Trecho citado>
:::::

Gravadora: SONY MUSIC

 

Quando lançou, em 2007, o seu primeiro CD (“Amor e Caos”), a cantora Ana Cañas foi apresentada pela mídia como uma grande revelação. Ancorada pela realização de bem sucedidas apresentações em São Paulo (cuja atmosfera jazzística imperava), ela se tornou a grande aposta da gravadora Sony Music para aquele ano mas, mesmo com música incluída em trilha de novela (a regravação de “Coração Vagabundo”, de Caetano Veloso, para “Beleza Pura”), o disco passou quase que despercebido pelo público em geral, muito por conta do repertório que, embora aglutinasse canções de Bob Dylan (“Rainy Day Women”) e Jorge Mautner (“Super Mulher), era majoritariamente composto por canções autorais, muitas delas ainda carecendo de identidade.

Chegou recentemente às lojas o novo CD de Ana (intitulado “Hein?”) e este vem novamente envolto por considerável estratégia de marketing. A maior delas é certamente a inclusão da música “Esconderijo” (uma das mais calmas e também das mais bonitas do trabalho) na trilha sonora da telenovela global “Viver a Vida”. É canção que tem tudo para se transformar num dos hits de 2009, até porque segue fórmula já testada com sucesso por Vanessa da Mata: interpretação adocicada em tema palatável que fala de amor e solidão.

Ana de fato canta bem e isso é inegável. Transita com segurança desde canções mais simples até outras que exigem maior potência vocal. Afinada, possui um belo timbre e fica claro desde uma primeira audição que, se ela se concentrasse mais no lado de intérprete do que no de compositora, certamente teria muito mais a oferecer. No recém-lançado álbum (composto por uma dúzia de faixas), ela assina a autoria (na maioria das vezes ao lado de parceiros) de onze delas (não por acaso as inéditas). Apenas “Chucky Berry Fields Forever”, revisitada de maneira apropriada, é da lavra setentista de Gilberto Gil.

:::::

[Dados de alvos de clique]
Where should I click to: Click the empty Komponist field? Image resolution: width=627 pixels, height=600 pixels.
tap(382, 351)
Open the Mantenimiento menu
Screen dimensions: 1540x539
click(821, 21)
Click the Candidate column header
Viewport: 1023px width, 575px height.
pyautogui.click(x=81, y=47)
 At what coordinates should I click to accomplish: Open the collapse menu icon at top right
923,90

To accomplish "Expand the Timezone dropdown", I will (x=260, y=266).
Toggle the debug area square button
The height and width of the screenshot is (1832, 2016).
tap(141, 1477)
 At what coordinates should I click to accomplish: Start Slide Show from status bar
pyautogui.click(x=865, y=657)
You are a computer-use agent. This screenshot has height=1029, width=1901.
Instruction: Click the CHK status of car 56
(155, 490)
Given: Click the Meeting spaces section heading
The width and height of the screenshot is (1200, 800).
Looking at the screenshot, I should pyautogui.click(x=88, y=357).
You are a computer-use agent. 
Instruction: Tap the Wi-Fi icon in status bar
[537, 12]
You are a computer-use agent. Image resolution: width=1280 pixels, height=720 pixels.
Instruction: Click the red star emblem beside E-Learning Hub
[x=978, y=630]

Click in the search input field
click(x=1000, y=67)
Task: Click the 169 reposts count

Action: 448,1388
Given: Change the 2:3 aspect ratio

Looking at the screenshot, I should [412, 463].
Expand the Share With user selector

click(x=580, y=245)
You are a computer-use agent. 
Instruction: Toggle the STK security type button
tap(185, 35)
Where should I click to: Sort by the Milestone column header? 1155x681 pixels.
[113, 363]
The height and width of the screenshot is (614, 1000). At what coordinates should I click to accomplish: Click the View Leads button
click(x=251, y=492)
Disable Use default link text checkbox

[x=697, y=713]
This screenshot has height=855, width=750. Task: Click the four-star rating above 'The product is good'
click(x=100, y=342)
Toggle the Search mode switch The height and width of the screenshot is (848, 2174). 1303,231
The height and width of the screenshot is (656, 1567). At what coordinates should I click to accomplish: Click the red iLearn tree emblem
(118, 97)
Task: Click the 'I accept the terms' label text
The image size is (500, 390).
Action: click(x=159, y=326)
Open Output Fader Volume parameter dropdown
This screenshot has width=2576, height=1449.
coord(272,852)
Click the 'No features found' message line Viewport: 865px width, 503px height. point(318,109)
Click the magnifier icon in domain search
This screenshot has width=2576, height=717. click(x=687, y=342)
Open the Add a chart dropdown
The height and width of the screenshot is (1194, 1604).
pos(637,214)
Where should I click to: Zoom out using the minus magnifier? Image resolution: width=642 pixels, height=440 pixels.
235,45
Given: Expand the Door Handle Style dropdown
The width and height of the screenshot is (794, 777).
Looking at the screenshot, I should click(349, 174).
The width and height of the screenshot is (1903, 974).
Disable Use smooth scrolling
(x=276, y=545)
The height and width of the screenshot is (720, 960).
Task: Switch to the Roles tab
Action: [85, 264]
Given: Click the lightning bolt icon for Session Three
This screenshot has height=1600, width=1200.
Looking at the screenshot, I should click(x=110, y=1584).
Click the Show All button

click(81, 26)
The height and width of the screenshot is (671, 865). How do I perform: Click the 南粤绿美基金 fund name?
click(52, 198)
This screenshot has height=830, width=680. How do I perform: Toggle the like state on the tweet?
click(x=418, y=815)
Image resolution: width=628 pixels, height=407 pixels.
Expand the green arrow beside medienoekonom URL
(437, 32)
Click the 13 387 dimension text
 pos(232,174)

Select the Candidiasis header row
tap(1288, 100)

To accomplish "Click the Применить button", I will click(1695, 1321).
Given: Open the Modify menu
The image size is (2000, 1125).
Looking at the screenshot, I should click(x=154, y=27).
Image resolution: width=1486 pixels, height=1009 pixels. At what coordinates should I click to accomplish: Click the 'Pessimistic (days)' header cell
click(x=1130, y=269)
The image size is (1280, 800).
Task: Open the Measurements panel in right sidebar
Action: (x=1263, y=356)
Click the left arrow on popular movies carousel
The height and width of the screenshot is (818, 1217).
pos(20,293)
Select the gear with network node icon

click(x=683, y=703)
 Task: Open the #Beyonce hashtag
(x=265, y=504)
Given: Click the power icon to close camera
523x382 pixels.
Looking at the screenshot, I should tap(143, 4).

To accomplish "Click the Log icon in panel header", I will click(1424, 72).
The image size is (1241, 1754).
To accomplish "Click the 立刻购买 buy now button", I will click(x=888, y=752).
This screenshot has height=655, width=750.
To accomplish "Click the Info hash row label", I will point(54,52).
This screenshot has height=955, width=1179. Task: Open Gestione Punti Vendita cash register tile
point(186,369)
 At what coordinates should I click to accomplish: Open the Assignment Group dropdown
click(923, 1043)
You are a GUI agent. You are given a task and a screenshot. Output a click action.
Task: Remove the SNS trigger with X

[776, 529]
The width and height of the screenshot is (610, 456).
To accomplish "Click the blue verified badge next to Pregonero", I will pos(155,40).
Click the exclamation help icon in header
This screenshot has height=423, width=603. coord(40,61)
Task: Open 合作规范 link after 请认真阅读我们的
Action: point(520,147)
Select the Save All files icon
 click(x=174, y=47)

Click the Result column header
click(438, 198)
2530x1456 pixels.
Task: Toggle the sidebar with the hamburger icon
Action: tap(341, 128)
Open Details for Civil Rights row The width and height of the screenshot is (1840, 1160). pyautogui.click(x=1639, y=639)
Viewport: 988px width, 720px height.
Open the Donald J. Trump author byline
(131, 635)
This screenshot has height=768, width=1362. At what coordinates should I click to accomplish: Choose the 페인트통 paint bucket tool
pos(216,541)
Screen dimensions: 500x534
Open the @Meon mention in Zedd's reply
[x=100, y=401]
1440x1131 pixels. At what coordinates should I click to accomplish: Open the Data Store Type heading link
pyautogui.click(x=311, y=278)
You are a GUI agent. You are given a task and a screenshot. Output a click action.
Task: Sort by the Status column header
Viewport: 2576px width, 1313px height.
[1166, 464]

:::::

Tarefa A> Transcreva fielmente a parte da resenha que vai de "Ana de fato" até "de Gilberto Gil.".
Tarefa B> Traduza para o inglês esta frase da resenha: "Ana de fato canta bem e isso é inegável."

Resultado da tarefa A>
Ana de fato canta bem e isso é inegável. Transita com segurança desde canções mais simples até outras que exigem maior potência vocal. Afinada, possui um belo timbre e fica claro desde uma primeira audição que, se ela se concentrasse mais no lado de intérprete do que no de compositora, certamente teria muito mais a oferecer. No recém-lançado álbum (composto por uma dúzia de faixas), ela assina a autoria (na maioria das vezes ao lado de parceiros) de onze delas (não por acaso as inéditas). Apenas “Chucky Berry Fields Forever”, revisitada de maneira apropriada, é da lavra setentista de Gilberto Gil.

Resultado da tarefa B> Ana really does sing well, and that is undeniable.